*SET PROBLEM*: Return every line of the material below that contains the string "Chrome", matching case exactly.

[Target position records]
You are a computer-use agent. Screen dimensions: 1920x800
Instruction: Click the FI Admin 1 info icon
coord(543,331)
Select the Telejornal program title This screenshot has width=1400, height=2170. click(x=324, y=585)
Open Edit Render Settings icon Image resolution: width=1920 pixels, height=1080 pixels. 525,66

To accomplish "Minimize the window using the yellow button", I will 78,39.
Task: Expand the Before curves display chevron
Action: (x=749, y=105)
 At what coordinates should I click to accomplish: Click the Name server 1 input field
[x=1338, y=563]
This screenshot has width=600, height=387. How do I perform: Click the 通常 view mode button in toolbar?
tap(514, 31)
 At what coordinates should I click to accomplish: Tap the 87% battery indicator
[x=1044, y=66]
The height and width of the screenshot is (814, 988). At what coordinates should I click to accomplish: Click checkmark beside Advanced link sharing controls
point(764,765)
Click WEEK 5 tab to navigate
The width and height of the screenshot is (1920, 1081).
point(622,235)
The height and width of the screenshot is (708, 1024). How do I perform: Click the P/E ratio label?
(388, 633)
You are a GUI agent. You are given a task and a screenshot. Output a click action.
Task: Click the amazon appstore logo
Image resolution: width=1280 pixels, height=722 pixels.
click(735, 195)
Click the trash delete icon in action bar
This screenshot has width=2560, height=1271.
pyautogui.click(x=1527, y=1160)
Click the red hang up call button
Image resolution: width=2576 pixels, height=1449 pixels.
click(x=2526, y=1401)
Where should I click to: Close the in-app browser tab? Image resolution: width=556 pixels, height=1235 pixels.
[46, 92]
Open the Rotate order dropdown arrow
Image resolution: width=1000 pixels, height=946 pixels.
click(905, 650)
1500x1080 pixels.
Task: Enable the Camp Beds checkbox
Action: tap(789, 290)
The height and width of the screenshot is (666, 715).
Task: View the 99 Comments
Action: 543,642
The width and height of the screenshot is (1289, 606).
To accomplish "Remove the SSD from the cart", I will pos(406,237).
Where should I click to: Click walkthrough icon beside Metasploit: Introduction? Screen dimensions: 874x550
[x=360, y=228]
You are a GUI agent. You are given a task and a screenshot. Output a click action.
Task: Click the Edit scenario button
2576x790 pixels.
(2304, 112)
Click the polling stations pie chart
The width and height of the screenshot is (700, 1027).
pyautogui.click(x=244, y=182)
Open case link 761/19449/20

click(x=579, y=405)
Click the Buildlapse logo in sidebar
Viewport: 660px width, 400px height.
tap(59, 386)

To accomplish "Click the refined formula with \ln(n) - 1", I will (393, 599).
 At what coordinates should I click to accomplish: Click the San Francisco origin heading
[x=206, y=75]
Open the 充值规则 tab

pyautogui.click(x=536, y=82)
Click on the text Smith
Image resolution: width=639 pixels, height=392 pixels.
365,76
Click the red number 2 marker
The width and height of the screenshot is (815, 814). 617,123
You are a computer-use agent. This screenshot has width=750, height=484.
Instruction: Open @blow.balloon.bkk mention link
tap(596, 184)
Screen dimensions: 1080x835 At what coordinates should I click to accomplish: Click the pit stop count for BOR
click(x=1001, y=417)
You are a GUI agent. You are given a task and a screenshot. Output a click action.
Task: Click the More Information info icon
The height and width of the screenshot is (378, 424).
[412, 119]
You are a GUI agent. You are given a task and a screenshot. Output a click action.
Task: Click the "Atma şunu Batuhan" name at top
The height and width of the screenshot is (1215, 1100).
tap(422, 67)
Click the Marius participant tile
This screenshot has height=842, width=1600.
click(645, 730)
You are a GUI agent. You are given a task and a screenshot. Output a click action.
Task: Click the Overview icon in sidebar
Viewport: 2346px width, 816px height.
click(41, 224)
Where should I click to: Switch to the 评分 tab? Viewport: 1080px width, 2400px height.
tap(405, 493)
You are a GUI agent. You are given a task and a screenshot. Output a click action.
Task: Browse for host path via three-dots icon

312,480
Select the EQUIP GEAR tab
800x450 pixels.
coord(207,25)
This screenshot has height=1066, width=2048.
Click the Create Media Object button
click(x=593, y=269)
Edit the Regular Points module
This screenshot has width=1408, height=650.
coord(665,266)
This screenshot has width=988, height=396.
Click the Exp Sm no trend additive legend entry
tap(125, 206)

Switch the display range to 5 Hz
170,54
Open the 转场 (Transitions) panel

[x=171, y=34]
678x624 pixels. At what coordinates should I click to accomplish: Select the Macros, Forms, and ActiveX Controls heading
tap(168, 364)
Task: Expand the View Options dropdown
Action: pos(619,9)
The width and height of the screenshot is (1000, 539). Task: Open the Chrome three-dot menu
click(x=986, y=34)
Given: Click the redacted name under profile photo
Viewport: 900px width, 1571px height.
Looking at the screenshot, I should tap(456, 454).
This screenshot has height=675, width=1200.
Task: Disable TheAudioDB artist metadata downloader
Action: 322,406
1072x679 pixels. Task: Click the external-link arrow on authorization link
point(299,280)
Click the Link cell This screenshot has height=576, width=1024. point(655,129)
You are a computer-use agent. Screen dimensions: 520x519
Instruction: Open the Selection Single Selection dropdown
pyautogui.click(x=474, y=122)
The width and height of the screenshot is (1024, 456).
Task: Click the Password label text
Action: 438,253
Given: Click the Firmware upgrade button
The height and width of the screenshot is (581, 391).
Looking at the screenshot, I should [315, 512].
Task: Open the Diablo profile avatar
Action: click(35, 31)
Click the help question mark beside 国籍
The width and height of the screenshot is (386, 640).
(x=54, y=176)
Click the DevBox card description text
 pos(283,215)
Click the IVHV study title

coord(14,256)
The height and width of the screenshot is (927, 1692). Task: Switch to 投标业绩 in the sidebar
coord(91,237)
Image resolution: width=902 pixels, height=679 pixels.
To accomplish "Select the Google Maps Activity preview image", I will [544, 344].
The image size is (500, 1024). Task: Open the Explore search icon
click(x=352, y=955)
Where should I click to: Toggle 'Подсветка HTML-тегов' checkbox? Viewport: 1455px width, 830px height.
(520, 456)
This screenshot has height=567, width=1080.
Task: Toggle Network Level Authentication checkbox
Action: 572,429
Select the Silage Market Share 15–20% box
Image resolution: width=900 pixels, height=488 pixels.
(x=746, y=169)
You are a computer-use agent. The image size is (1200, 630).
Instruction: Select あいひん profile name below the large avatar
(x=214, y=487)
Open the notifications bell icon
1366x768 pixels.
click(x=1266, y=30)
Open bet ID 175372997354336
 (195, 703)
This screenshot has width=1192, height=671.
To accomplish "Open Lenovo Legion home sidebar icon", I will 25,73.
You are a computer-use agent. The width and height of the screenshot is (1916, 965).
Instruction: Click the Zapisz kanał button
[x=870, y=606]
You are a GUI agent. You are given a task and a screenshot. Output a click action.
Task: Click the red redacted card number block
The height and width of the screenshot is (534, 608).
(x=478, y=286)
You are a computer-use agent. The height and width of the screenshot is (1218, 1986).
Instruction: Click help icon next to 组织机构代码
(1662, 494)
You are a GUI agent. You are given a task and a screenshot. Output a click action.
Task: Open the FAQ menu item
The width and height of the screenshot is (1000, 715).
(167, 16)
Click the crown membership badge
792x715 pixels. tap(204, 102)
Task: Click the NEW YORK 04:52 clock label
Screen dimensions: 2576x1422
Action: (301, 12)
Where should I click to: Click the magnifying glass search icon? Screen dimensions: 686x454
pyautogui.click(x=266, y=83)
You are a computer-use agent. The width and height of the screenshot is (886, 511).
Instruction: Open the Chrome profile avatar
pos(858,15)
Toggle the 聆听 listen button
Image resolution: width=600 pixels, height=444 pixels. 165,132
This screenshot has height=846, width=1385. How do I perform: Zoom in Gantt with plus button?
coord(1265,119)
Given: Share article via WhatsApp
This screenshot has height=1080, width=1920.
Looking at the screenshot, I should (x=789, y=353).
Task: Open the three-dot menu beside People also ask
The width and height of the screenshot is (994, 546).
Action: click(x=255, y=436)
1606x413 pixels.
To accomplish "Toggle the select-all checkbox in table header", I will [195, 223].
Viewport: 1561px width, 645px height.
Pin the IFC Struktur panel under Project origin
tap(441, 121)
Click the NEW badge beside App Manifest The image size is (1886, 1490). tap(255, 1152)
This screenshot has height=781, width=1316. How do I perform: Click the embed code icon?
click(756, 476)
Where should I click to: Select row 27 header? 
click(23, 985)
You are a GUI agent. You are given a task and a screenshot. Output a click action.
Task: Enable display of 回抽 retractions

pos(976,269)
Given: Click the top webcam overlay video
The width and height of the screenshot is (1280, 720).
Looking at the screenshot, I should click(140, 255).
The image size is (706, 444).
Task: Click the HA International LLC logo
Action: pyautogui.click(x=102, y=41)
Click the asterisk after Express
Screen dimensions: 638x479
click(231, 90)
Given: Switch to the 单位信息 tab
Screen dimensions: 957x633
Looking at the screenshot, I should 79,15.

*EXERCISE ANSWER*:
The width and height of the screenshot is (1000, 539). Task: Open the Chrome three-dot menu
Instruction: Open the Chrome profile avatar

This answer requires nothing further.